#### How to complete this task:
Reproduce the data in its entirety, exactly as written.

==== Records supplied

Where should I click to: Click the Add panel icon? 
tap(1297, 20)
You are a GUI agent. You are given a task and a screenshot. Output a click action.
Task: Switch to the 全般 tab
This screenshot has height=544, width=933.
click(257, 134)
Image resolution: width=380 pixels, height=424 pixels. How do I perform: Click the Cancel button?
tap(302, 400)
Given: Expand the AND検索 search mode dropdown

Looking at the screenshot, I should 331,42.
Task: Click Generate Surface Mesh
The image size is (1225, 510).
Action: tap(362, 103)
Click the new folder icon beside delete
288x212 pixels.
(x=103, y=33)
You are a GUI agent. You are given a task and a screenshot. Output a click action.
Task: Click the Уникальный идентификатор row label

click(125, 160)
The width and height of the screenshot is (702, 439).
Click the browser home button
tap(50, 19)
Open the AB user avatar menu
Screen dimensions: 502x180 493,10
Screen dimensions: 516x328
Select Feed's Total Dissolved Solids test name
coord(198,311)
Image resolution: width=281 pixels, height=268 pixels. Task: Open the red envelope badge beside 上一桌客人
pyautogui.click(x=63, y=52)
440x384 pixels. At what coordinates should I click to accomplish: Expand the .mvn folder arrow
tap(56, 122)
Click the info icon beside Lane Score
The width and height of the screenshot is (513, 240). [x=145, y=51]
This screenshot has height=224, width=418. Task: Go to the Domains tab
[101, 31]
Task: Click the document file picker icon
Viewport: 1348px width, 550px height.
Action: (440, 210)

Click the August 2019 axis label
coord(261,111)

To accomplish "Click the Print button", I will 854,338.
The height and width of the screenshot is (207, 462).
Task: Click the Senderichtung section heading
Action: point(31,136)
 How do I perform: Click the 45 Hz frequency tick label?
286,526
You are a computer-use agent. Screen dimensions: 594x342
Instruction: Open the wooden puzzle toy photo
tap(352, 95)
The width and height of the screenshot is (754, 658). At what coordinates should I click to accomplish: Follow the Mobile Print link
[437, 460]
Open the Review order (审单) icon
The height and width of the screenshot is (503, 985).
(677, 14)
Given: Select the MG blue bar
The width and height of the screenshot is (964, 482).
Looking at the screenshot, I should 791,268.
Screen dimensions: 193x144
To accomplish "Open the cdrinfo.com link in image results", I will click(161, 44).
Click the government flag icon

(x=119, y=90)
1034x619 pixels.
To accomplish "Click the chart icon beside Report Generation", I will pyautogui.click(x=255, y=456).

========

#### Written answer:
Where should I click to: Click the Add panel icon? 
tap(1297, 20)
You are a GUI agent. You are given a task and a screenshot. Output a click action.
Task: Switch to the 全般 tab
This screenshot has height=544, width=933.
click(257, 134)
Image resolution: width=380 pixels, height=424 pixels. How do I perform: Click the Cancel button?
tap(302, 400)
Given: Expand the AND検索 search mode dropdown

Looking at the screenshot, I should 331,42.
Task: Click Generate Surface Mesh
The image size is (1225, 510).
Action: tap(362, 103)
Click the new folder icon beside delete
288x212 pixels.
(x=103, y=33)
You are a GUI agent. You are given a task and a screenshot. Output a click action.
Task: Click the Уникальный идентификатор row label

click(125, 160)
The width and height of the screenshot is (702, 439).
Click the browser home button
tap(50, 19)
Open the AB user avatar menu
Screen dimensions: 502x180 493,10
Screen dimensions: 516x328
Select Feed's Total Dissolved Solids test name
coord(198,311)
Image resolution: width=281 pixels, height=268 pixels. Task: Open the red envelope badge beside 上一桌客人
pyautogui.click(x=63, y=52)
440x384 pixels. At what coordinates should I click to accomplish: Expand the .mvn folder arrow
tap(56, 122)
Click the info icon beside Lane Score
The width and height of the screenshot is (513, 240). [x=145, y=51]
This screenshot has height=224, width=418. Task: Go to the Domains tab
[101, 31]
Task: Click the document file picker icon
Viewport: 1348px width, 550px height.
Action: (440, 210)

Click the August 2019 axis label
coord(261,111)

To accomplish "Click the Print button", I will 854,338.
The height and width of the screenshot is (207, 462).
Task: Click the Senderichtung section heading
Action: point(31,136)
 How do I perform: Click the 45 Hz frequency tick label?
286,526
You are a computer-use agent. Screen dimensions: 594x342
Instruction: Open the wooden puzzle toy photo
tap(352, 95)
The width and height of the screenshot is (754, 658). At what coordinates should I click to accomplish: Follow the Mobile Print link
[437, 460]
Open the Review order (审单) icon
The height and width of the screenshot is (503, 985).
(677, 14)
Given: Select the MG blue bar
The width and height of the screenshot is (964, 482).
Looking at the screenshot, I should 791,268.
Screen dimensions: 193x144
To accomplish "Open the cdrinfo.com link in image results", I will click(161, 44).
Click the government flag icon

(x=119, y=90)
1034x619 pixels.
To accomplish "Click the chart icon beside Report Generation", I will pyautogui.click(x=255, y=456).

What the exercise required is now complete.